- **Data for this task**
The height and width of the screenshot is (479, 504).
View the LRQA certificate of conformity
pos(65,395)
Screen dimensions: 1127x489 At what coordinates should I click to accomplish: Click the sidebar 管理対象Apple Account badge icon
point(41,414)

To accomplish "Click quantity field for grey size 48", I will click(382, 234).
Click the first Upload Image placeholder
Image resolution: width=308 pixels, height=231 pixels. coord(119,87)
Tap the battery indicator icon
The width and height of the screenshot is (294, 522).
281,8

---

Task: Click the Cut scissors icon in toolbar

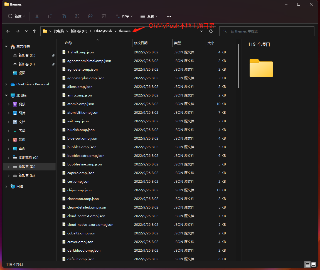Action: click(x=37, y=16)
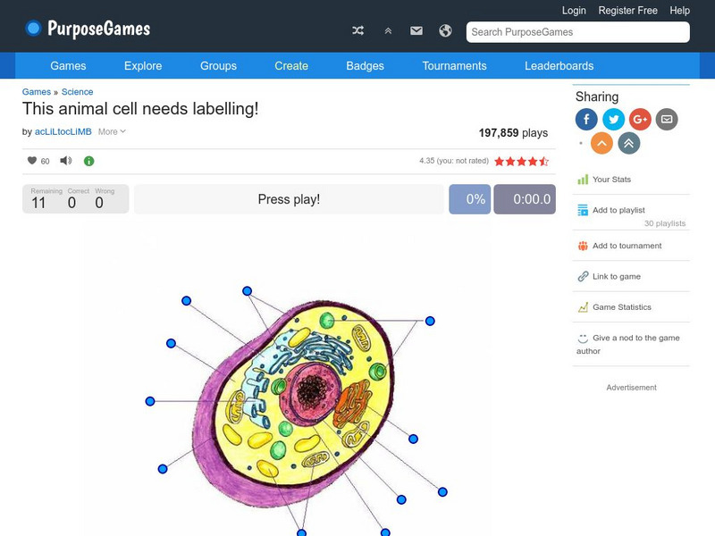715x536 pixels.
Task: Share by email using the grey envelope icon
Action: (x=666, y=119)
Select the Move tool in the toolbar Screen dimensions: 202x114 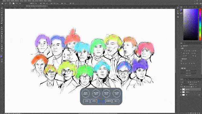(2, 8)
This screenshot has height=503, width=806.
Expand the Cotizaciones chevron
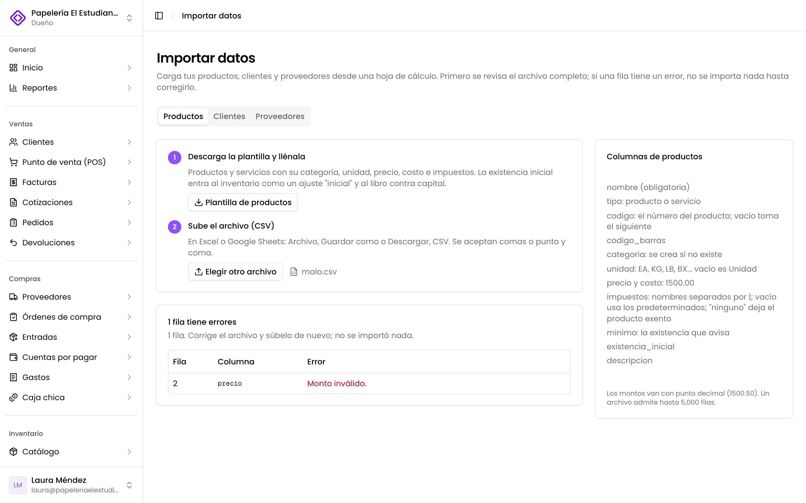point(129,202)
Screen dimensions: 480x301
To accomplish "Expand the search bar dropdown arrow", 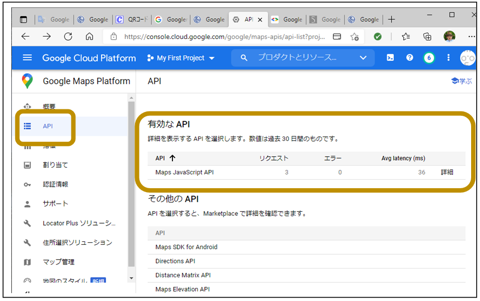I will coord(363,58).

- **Task brief**
Working from the material above, restate word for word the lines between the line with "The height and" and the line with "Tap the battery indicator icon", both included, and only those.

- **Result for this task**
The height and width of the screenshot is (479, 504).
View the LRQA certificate of conformity
pos(65,395)
Screen dimensions: 1127x489 At what coordinates should I click to accomplish: Click the sidebar 管理対象Apple Account badge icon
point(41,414)

To accomplish "Click quantity field for grey size 48", I will click(382, 234).
Click the first Upload Image placeholder
Image resolution: width=308 pixels, height=231 pixels. coord(119,87)
Tap the battery indicator icon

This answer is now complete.